> _Set problem_
Copy the items below without changes, from the line containing "Where should I click to: Click Подробнее" through the line containing "Action: click(x=132, y=52)", including both of those lines.

> _Dataset extract_

========================================

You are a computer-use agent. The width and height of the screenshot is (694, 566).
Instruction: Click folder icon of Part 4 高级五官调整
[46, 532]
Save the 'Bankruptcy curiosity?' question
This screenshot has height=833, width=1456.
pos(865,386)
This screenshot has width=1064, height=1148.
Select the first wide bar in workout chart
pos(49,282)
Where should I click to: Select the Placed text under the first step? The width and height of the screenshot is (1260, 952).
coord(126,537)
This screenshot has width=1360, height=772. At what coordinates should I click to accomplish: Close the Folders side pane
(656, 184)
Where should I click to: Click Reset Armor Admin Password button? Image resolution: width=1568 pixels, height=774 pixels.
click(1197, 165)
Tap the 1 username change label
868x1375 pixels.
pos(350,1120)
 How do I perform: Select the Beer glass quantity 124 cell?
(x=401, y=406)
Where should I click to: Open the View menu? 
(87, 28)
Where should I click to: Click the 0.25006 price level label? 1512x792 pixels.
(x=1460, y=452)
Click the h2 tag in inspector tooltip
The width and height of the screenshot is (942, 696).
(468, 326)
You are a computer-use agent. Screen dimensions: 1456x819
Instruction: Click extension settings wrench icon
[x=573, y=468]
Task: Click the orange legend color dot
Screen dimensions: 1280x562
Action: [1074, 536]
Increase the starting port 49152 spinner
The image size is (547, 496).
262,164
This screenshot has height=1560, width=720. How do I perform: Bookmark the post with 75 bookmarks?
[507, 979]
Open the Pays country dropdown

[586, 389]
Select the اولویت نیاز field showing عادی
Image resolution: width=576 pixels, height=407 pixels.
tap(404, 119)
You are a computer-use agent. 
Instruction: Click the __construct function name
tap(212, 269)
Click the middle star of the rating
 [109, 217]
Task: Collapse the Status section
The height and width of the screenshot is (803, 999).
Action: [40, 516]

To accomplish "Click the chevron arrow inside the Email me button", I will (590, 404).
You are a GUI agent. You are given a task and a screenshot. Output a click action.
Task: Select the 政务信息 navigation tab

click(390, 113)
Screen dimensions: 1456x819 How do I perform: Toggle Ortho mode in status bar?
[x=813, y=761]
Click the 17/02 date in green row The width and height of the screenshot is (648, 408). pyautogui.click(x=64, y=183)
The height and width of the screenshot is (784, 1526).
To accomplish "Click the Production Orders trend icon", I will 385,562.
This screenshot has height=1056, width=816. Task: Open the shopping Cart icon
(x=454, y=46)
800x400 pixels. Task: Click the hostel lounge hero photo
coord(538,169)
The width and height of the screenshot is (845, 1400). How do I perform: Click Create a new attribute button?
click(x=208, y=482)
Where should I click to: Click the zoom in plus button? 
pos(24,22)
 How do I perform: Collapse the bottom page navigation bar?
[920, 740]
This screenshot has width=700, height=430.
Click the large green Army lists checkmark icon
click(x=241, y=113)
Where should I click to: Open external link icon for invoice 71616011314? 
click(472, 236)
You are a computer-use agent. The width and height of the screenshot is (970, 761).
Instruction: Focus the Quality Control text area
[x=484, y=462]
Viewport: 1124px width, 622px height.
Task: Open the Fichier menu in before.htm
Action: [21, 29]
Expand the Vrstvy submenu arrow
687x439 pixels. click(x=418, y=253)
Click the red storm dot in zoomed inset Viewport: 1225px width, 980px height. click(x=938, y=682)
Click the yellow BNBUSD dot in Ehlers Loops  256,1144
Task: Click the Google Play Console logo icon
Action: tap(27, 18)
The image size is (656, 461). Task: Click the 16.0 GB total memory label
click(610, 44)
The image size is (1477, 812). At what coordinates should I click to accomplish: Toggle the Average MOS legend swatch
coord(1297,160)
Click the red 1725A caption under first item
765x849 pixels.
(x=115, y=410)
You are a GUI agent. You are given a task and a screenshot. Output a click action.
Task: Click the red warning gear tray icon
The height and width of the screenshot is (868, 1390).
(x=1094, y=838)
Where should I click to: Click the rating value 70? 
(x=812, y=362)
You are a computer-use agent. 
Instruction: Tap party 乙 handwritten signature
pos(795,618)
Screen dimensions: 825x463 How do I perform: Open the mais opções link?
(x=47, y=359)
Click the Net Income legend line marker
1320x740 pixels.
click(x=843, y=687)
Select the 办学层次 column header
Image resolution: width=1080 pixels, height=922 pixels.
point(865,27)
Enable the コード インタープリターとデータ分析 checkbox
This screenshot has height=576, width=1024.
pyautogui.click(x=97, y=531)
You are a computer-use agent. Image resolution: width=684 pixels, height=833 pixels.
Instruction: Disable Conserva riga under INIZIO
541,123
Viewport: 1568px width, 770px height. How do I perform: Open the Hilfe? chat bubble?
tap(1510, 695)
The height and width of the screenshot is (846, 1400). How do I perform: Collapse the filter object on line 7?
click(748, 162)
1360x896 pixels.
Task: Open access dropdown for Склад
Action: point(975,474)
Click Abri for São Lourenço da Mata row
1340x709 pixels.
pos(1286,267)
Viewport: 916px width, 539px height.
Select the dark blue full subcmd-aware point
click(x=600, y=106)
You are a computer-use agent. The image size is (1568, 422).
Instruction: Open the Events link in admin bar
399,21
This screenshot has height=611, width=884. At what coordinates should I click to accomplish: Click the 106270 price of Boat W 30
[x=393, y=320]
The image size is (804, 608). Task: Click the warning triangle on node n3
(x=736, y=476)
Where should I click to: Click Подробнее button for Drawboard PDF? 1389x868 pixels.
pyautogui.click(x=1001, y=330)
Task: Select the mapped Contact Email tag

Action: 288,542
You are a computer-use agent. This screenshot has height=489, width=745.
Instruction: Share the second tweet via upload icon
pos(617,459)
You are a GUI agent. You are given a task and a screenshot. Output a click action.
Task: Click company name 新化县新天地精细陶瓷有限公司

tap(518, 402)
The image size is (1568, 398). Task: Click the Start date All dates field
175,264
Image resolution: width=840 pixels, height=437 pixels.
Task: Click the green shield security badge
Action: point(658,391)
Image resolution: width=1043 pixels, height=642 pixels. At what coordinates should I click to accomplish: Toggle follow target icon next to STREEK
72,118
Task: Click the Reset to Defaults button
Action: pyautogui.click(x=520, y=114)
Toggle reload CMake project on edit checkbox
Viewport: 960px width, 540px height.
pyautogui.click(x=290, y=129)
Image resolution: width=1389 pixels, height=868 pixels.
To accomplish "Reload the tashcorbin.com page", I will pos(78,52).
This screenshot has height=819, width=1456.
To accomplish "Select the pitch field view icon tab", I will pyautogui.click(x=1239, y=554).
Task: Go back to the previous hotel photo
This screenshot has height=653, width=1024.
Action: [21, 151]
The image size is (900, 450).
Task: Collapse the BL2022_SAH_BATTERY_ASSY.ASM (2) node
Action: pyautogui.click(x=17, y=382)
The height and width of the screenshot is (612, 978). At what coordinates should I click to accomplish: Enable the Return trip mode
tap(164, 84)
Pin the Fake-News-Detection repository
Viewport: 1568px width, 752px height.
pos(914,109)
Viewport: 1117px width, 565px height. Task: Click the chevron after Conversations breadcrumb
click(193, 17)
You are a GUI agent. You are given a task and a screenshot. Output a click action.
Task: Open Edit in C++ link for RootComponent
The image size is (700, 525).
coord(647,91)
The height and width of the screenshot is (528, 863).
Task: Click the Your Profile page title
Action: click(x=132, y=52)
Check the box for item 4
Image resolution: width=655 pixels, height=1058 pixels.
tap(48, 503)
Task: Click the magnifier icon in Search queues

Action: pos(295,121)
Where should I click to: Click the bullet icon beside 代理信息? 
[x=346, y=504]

========================================

> _Task response_
Where should I click to: Click Подробнее button for Drawboard PDF? 1389x868 pixels.
pyautogui.click(x=1001, y=330)
Task: Select the mapped Contact Email tag

Action: 288,542
You are a computer-use agent. This screenshot has height=489, width=745.
Instruction: Share the second tweet via upload icon
pos(617,459)
You are a GUI agent. You are given a task and a screenshot. Output a click action.
Task: Click company name 新化县新天地精细陶瓷有限公司

tap(518, 402)
The image size is (1568, 398). Task: Click the Start date All dates field
175,264
Image resolution: width=840 pixels, height=437 pixels.
Task: Click the green shield security badge
Action: point(658,391)
Image resolution: width=1043 pixels, height=642 pixels. At what coordinates should I click to accomplish: Toggle follow target icon next to STREEK
72,118
Task: Click the Reset to Defaults button
Action: pyautogui.click(x=520, y=114)
Toggle reload CMake project on edit checkbox
Viewport: 960px width, 540px height.
pyautogui.click(x=290, y=129)
Image resolution: width=1389 pixels, height=868 pixels.
To accomplish "Reload the tashcorbin.com page", I will pos(78,52).
This screenshot has height=819, width=1456.
To accomplish "Select the pitch field view icon tab", I will pyautogui.click(x=1239, y=554).
Task: Go back to the previous hotel photo
This screenshot has height=653, width=1024.
Action: [21, 151]
The image size is (900, 450).
Task: Collapse the BL2022_SAH_BATTERY_ASSY.ASM (2) node
Action: pyautogui.click(x=17, y=382)
The height and width of the screenshot is (612, 978). At what coordinates should I click to accomplish: Enable the Return trip mode
tap(164, 84)
Pin the Fake-News-Detection repository
Viewport: 1568px width, 752px height.
pos(914,109)
Viewport: 1117px width, 565px height. Task: Click the chevron after Conversations breadcrumb
click(193, 17)
You are a GUI agent. You are given a task and a screenshot. Output a click action.
Task: Open Edit in C++ link for RootComponent
The image size is (700, 525).
coord(647,91)
The height and width of the screenshot is (528, 863).
Task: Click the Your Profile page title
Action: click(x=132, y=52)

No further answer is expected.